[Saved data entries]
|---|
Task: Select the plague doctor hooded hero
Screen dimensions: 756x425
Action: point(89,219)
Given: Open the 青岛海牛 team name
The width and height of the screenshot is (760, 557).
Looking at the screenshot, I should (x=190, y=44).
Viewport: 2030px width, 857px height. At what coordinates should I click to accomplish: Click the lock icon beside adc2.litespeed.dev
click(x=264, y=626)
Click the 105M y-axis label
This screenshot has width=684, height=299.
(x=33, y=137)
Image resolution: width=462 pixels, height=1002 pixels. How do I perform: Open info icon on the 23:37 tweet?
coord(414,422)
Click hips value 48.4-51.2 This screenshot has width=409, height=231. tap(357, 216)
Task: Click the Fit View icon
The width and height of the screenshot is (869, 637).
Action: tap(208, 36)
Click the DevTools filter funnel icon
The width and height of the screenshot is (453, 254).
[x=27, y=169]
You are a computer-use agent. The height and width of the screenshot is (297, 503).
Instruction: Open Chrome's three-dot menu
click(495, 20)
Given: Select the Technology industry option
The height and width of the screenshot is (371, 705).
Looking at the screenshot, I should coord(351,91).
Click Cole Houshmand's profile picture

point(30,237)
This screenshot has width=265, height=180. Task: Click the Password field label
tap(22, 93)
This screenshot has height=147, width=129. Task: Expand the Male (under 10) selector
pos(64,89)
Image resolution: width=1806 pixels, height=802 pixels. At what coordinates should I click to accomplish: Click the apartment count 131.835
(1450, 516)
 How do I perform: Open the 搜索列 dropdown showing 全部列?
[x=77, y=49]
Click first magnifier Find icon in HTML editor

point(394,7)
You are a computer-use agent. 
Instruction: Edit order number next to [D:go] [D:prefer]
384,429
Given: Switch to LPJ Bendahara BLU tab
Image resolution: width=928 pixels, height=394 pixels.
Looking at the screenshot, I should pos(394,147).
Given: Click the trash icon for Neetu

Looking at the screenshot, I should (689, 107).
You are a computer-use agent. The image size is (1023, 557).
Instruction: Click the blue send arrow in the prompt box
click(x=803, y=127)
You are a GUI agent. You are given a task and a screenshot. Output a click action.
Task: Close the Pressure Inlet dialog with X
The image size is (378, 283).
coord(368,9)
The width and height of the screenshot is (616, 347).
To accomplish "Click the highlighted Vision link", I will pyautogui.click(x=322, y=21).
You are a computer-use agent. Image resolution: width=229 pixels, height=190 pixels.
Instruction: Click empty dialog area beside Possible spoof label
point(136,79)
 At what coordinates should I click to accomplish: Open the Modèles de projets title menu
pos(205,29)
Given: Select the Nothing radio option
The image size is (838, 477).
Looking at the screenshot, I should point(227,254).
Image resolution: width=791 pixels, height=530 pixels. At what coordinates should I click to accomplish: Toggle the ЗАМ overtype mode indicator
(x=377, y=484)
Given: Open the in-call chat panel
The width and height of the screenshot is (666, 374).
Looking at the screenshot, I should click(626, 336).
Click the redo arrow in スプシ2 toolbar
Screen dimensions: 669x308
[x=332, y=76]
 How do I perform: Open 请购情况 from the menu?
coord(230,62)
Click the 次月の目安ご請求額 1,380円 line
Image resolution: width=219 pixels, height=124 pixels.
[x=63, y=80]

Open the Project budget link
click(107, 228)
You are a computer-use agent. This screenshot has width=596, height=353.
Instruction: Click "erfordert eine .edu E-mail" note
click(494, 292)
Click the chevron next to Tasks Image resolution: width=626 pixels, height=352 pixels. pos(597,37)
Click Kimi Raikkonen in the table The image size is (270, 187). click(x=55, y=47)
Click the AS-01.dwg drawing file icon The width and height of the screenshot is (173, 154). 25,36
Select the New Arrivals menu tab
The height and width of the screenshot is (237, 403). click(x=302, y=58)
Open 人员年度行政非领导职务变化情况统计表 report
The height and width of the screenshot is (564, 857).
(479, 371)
|---|
• _Exercise aim_
Word for word, restate the data above from its first line down to and including the line with "Task: Click the Fit View icon".

• _Solved problem_
Task: Select the plague doctor hooded hero
Screen dimensions: 756x425
Action: point(89,219)
Given: Open the 青岛海牛 team name
The width and height of the screenshot is (760, 557).
Looking at the screenshot, I should (x=190, y=44).
Viewport: 2030px width, 857px height. At what coordinates should I click to accomplish: Click the lock icon beside adc2.litespeed.dev
click(x=264, y=626)
Click the 105M y-axis label
This screenshot has width=684, height=299.
(x=33, y=137)
Image resolution: width=462 pixels, height=1002 pixels. How do I perform: Open info icon on the 23:37 tweet?
coord(414,422)
Click hips value 48.4-51.2 This screenshot has width=409, height=231. tap(357, 216)
Task: Click the Fit View icon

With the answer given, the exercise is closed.